A run of records
- - -
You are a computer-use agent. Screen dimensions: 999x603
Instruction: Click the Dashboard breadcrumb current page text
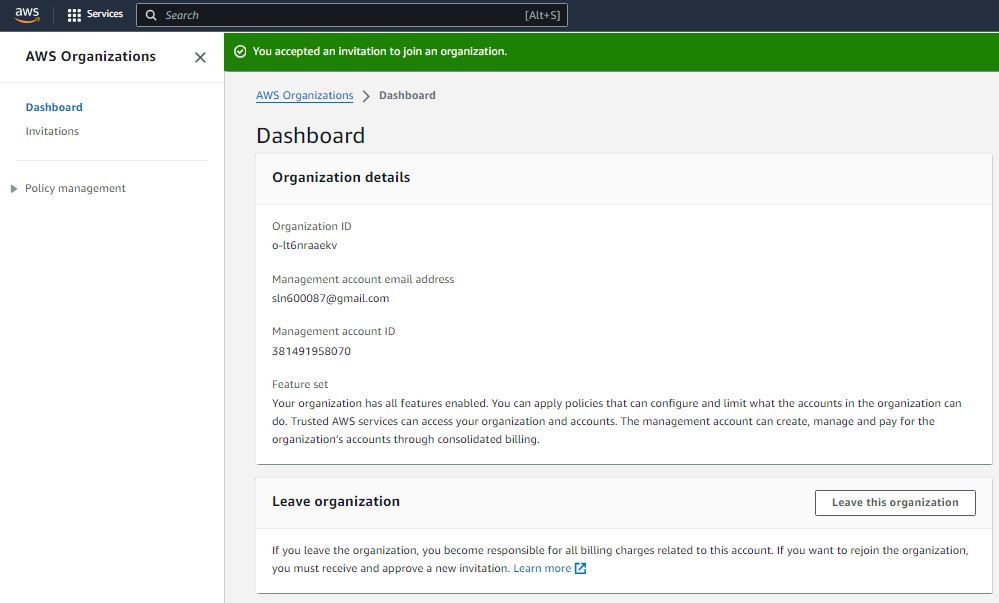407,96
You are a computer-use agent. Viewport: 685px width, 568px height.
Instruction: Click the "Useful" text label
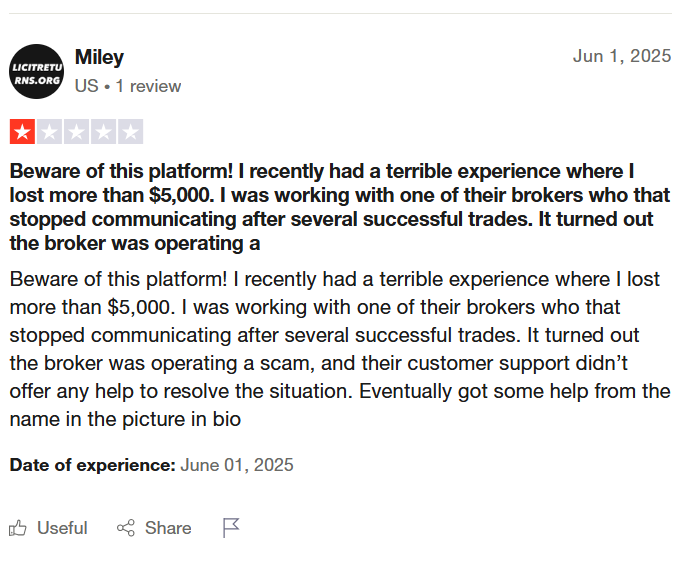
- - -
Can you rewrite the whole listing above line for line, moving every coordinate in the answers by -86 and leaving out the pictures?

You are a computer-use agent. Screen dimensions: 999x603
Instruction: Click the Dashboard breadcrumb current page text
321,10
You are a computer-use agent. Viewport: 685px width, 568px height.
Instruction: Click the "Useful" text label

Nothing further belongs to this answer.